What you need to do: Please format the records as a JSON list of strings, one string per line and blank lines omitted, starting at the first line of the records and ending at the line containing "at (411, 22).".

Data to process:
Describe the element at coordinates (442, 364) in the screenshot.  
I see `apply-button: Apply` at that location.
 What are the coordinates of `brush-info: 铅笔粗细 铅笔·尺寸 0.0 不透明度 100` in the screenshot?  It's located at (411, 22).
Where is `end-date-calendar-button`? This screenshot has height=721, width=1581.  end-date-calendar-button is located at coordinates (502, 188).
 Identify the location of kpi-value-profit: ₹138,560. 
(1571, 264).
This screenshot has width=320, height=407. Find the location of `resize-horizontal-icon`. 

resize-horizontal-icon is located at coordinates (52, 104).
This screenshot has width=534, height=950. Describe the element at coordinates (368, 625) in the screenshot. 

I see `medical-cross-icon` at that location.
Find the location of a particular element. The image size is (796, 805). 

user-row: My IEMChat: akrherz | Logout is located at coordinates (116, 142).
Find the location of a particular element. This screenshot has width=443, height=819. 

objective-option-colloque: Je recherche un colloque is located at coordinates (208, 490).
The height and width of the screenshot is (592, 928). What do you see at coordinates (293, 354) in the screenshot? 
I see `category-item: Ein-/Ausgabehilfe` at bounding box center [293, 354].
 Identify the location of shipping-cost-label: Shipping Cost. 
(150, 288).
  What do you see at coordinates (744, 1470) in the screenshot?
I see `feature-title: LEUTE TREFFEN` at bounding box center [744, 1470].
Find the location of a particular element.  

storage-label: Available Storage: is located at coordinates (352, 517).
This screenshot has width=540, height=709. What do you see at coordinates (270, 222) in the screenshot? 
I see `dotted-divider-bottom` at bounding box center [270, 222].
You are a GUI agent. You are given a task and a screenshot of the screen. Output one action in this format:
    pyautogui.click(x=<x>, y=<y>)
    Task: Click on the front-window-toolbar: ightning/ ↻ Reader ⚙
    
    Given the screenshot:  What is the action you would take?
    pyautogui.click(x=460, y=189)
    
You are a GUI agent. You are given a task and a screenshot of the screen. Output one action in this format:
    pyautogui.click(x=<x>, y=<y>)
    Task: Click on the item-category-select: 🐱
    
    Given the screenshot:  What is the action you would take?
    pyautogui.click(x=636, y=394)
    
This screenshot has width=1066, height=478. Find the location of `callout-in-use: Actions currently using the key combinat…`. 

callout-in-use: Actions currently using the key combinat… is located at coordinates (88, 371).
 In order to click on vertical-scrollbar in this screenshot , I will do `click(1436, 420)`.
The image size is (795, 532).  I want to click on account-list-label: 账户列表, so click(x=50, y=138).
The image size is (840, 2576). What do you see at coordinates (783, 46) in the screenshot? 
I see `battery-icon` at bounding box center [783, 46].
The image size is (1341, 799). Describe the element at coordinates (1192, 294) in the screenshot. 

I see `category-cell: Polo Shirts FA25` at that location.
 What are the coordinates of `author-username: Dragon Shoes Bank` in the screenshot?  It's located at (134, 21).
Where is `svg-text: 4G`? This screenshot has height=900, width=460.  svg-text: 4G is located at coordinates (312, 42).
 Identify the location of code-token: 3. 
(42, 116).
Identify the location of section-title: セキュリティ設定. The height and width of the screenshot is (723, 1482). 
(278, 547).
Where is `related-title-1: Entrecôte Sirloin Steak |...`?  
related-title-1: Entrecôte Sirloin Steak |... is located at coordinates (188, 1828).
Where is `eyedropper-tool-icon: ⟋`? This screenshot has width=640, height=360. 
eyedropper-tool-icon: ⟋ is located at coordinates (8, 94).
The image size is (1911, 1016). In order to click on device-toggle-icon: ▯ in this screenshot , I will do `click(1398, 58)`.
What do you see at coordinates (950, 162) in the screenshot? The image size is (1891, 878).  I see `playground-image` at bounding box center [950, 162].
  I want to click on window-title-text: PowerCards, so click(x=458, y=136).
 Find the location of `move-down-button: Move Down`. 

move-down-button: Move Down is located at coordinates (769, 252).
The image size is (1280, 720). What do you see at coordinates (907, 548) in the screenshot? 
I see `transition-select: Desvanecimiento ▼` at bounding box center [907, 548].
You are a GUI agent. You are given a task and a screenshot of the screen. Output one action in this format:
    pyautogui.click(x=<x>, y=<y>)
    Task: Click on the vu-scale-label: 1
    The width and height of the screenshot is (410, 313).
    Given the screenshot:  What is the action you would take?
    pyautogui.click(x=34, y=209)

Solution to the exercise:
[
  "Describe the element at coordinates (442, 364) in the screenshot.  ",
  "I see `apply-button: Apply` at that location.",
  " What are the coordinates of `brush-info: 铅笔粗细 铅笔·尺寸 0.0 不透明度 100` in the screenshot?  It's located at (411, 22)."
]